• _Problem requirements_
In the records below, find the line that contains "リンク (294, 2468)" and the line that contains "Map (697, 144)". Set down exactly those lines and every line between them, and nothing more.
Extracted information Start Marker
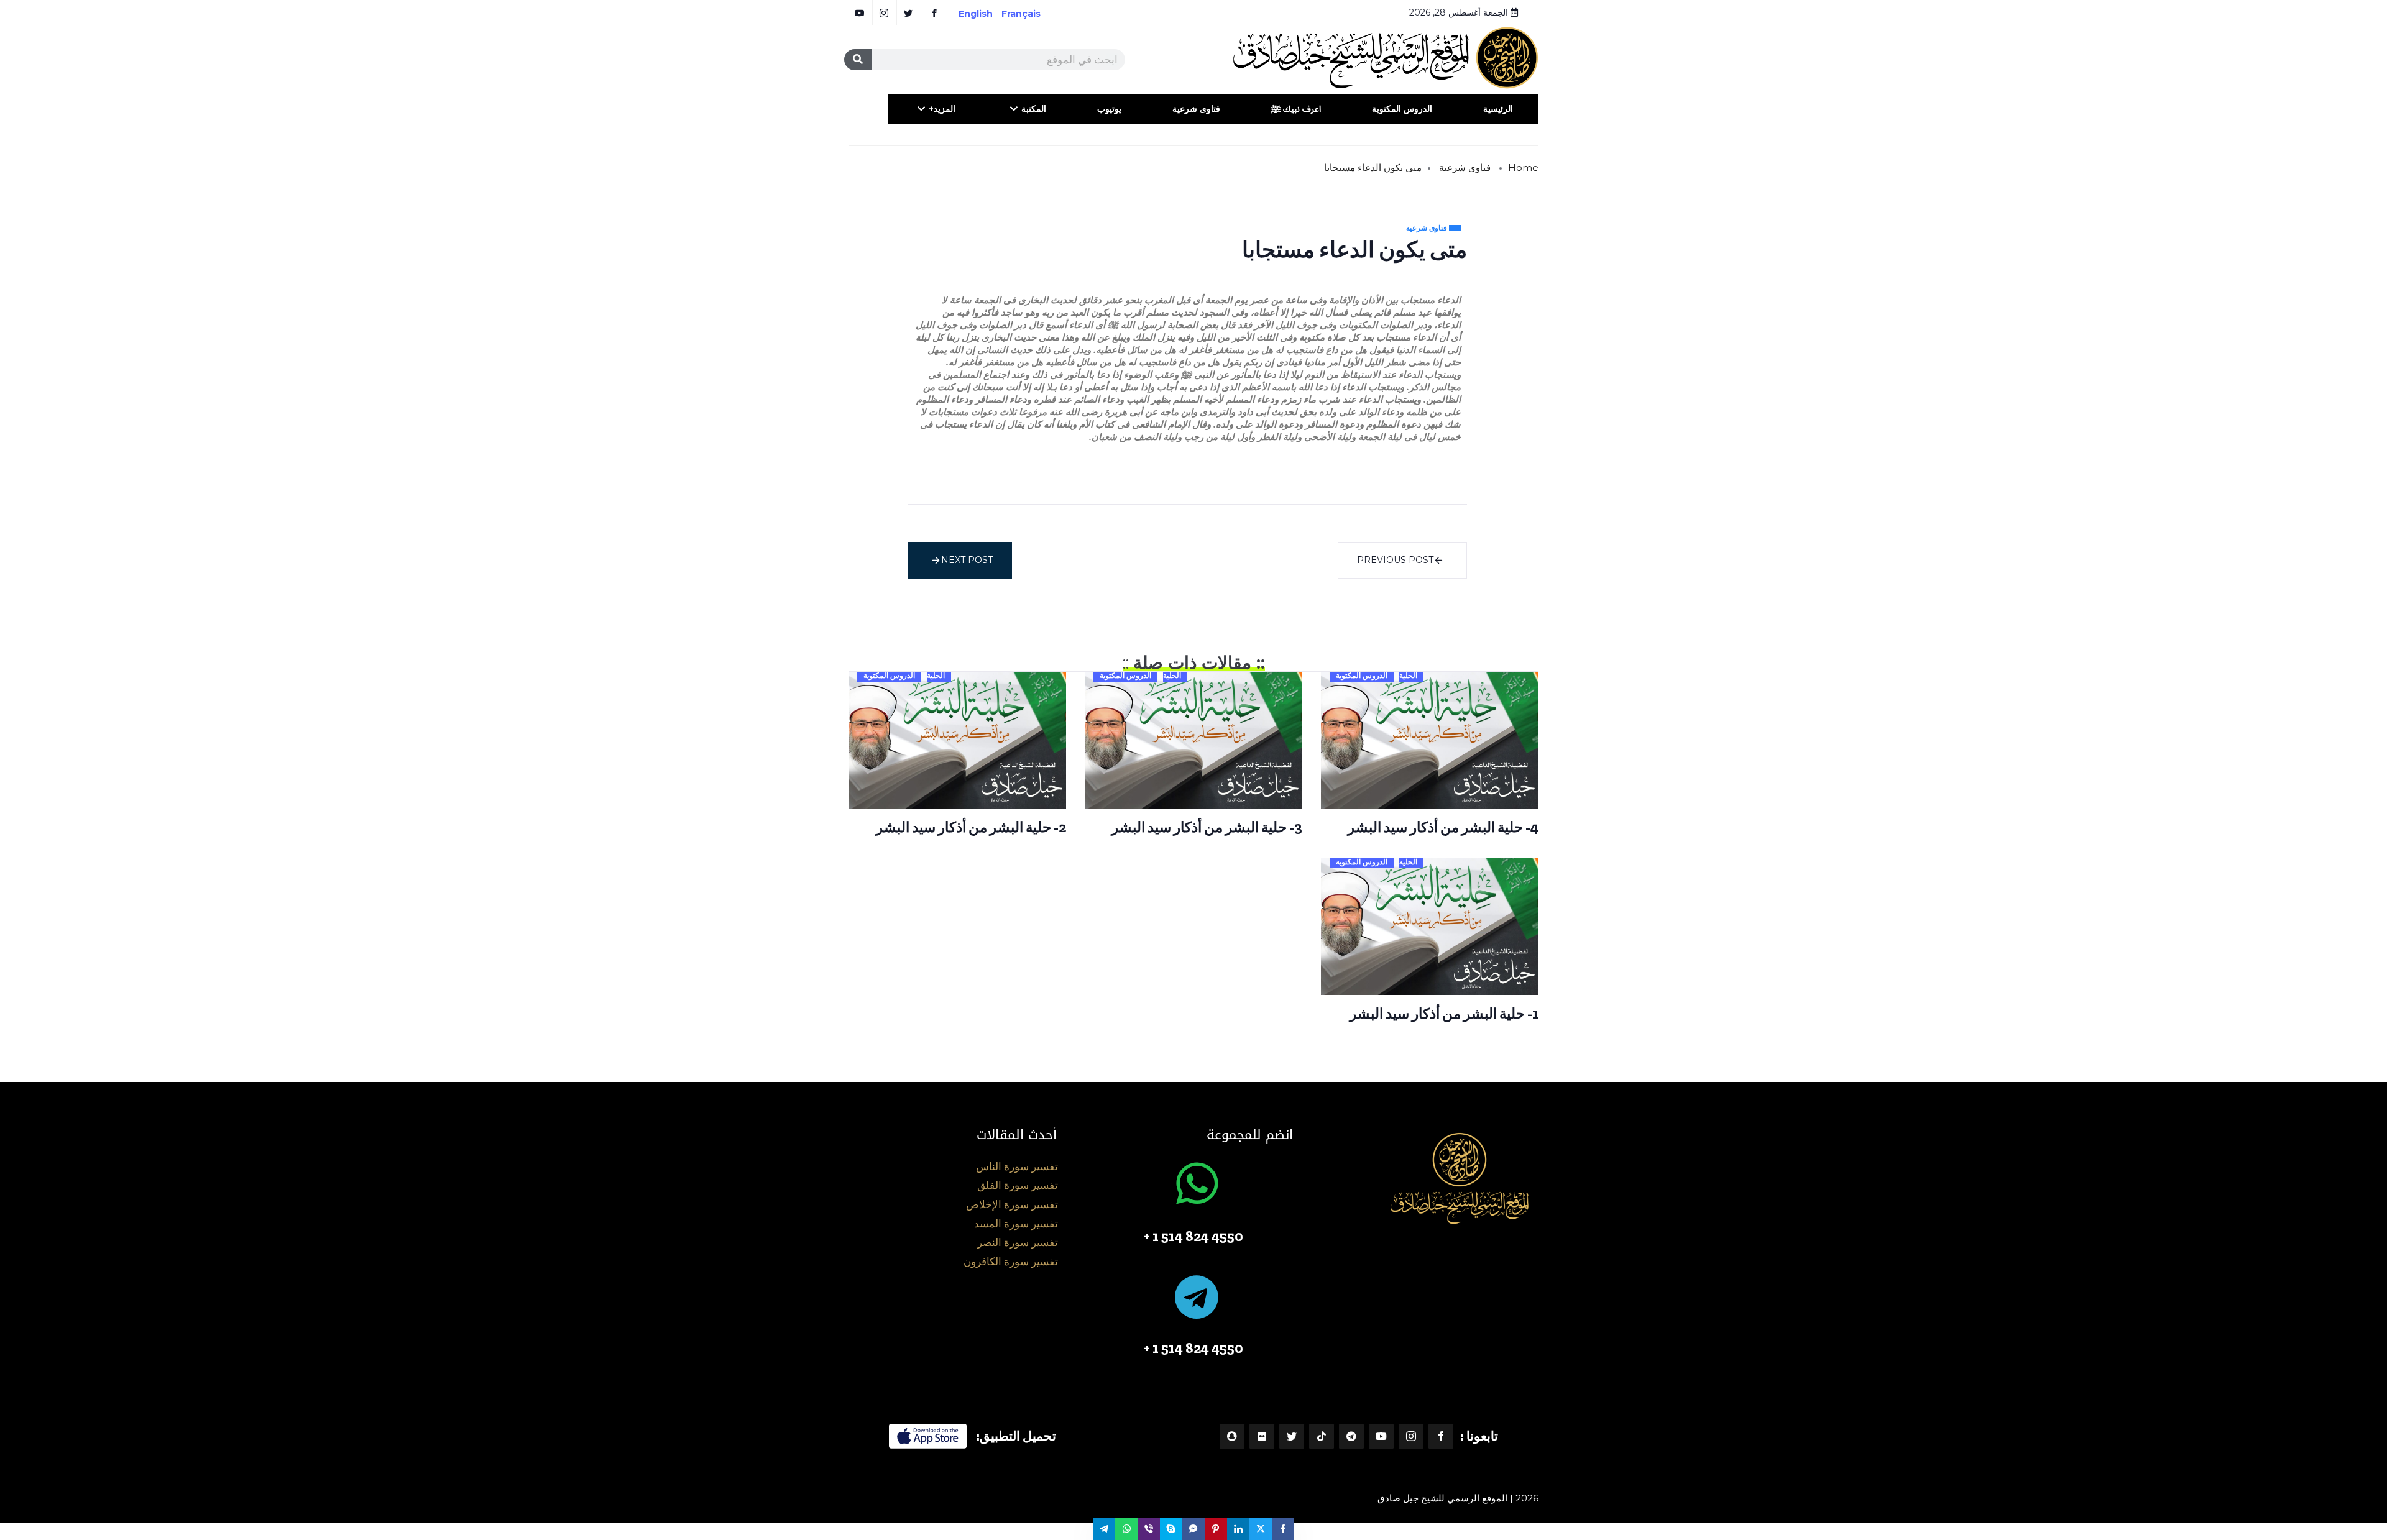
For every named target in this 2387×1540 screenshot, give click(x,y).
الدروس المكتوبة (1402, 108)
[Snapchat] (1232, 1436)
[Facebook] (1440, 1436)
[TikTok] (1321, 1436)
Extracted information End Marker
Extracted information Start Marker
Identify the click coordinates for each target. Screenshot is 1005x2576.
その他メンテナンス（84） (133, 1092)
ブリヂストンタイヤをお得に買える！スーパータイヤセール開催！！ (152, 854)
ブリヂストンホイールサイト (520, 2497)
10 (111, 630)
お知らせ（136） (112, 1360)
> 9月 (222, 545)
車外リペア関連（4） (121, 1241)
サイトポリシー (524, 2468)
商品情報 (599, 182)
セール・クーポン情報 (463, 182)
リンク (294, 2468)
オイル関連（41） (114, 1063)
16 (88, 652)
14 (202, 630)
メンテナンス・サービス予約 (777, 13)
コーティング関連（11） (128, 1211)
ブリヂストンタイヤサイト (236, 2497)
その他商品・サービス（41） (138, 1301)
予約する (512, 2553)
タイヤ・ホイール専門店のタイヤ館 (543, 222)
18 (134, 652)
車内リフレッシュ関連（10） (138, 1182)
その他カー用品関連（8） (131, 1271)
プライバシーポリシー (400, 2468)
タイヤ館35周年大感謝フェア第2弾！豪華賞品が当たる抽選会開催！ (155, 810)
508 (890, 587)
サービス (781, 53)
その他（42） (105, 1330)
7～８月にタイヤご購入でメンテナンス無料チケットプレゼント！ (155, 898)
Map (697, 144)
Extracted information End Marker
• _Solved problem_
リンク (294, 2468)
オイル関連（41） (114, 1063)
16 (88, 652)
14 (202, 630)
メンテナンス・サービス予約 (777, 13)
コーティング関連（11） (128, 1211)
ブリヂストンタイヤサイト (236, 2497)
その他商品・サービス（41） (138, 1301)
予約する (512, 2553)
タイヤ・ホイール専門店のタイヤ館 (543, 222)
18 (134, 652)
車内リフレッシュ関連（10） (138, 1182)
その他カー用品関連（8） (131, 1271)
プライバシーポリシー (400, 2468)
タイヤ館35周年大感謝フェア第2弾！豪華賞品が当たる抽選会開催！ (155, 810)
508 (890, 587)
サービス (781, 53)
その他（42） (105, 1330)
7～８月にタイヤご購入でメンテナンス無料チケットプレゼント！ (155, 898)
Map (697, 144)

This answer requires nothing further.